■ **ASSIGNED TASK**
Find the line that contains "Mark second row Qualified as No" in the entries below. Restate it and every line after it, word for word, with no pictures.
---- DATA PROVIDED
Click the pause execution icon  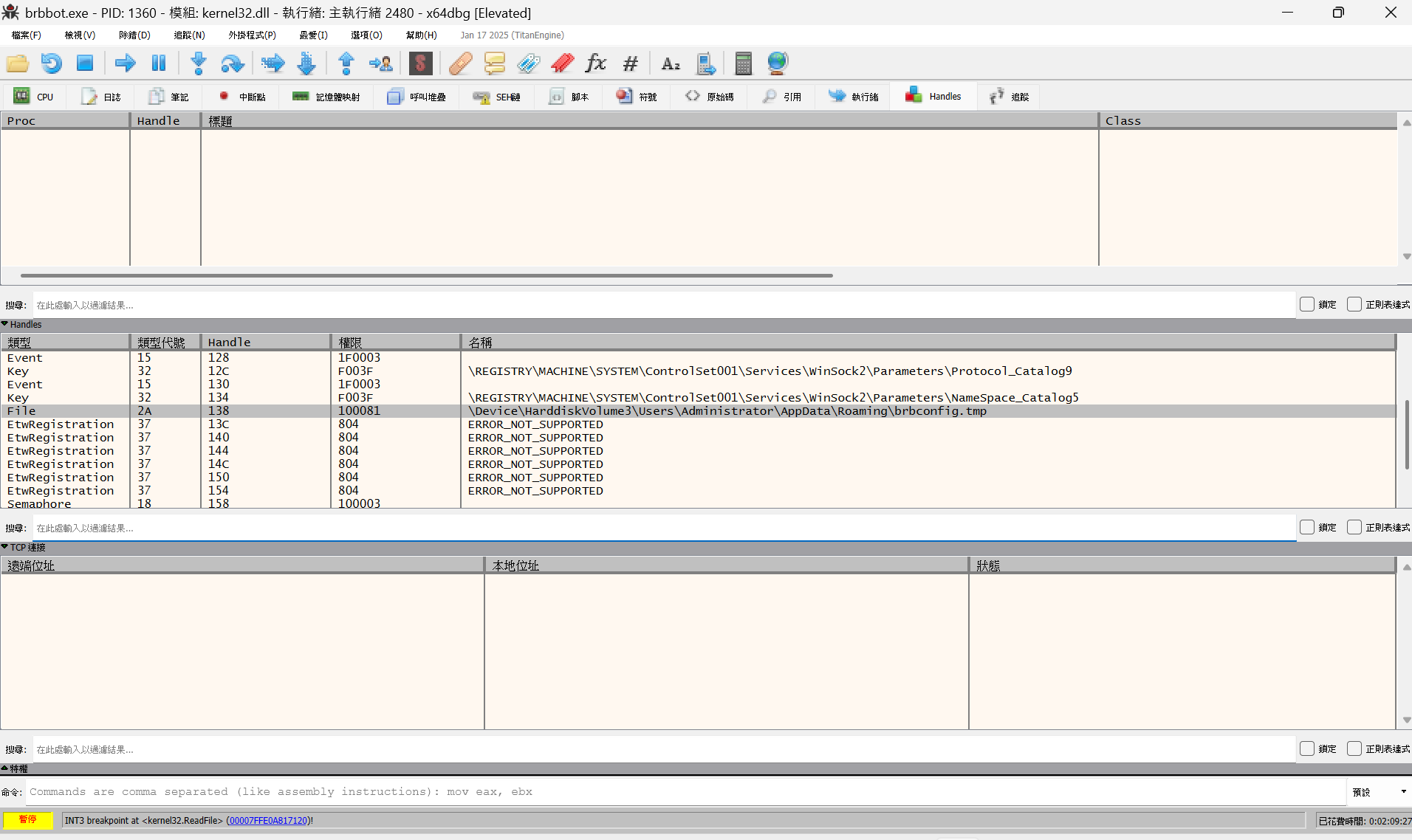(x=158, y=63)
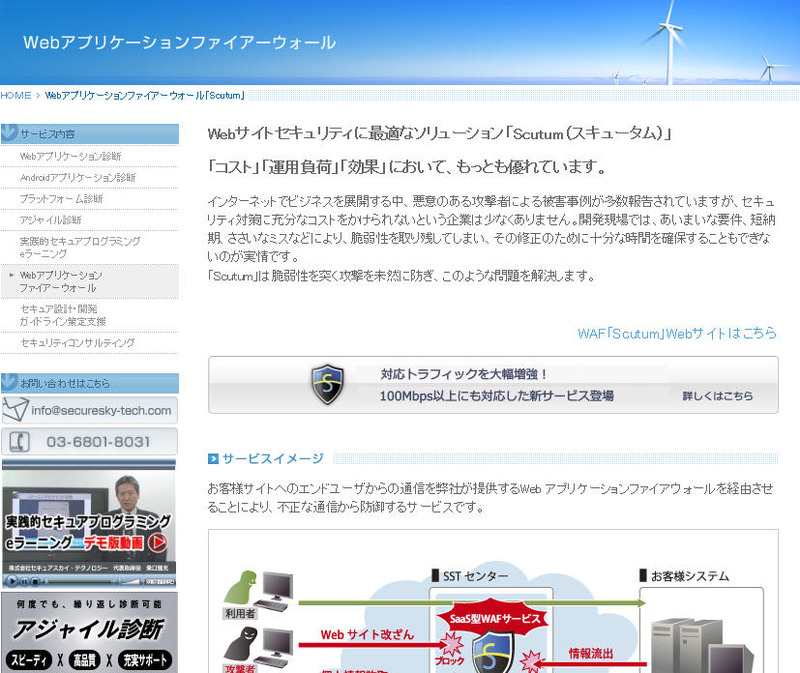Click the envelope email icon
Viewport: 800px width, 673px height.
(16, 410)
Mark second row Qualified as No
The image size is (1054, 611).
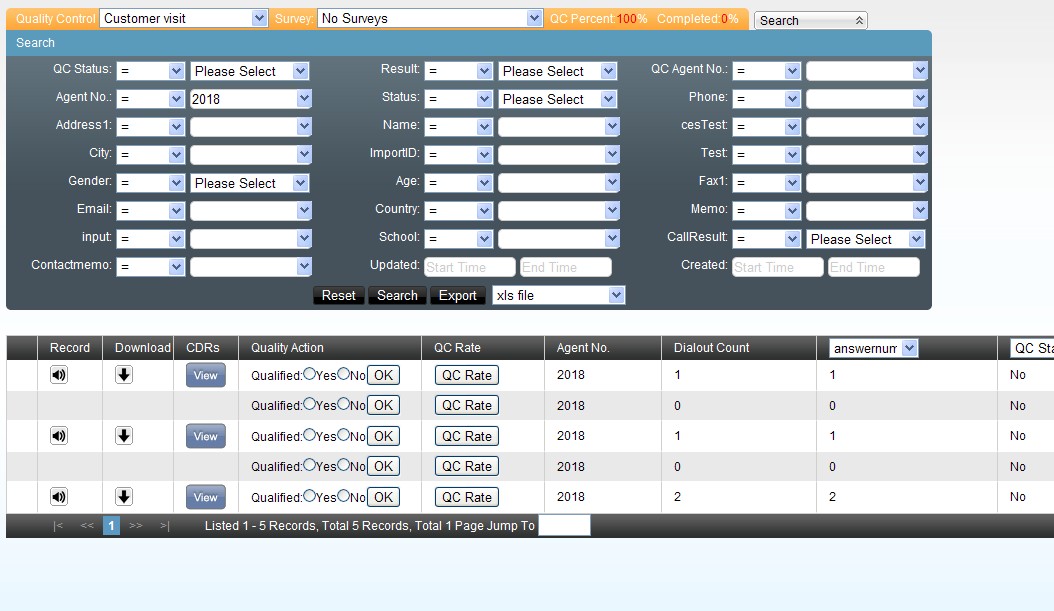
--------
■ **OUTPUT FOR THIS EXERCISE**
Mark second row Qualified as No
The image size is (1054, 611).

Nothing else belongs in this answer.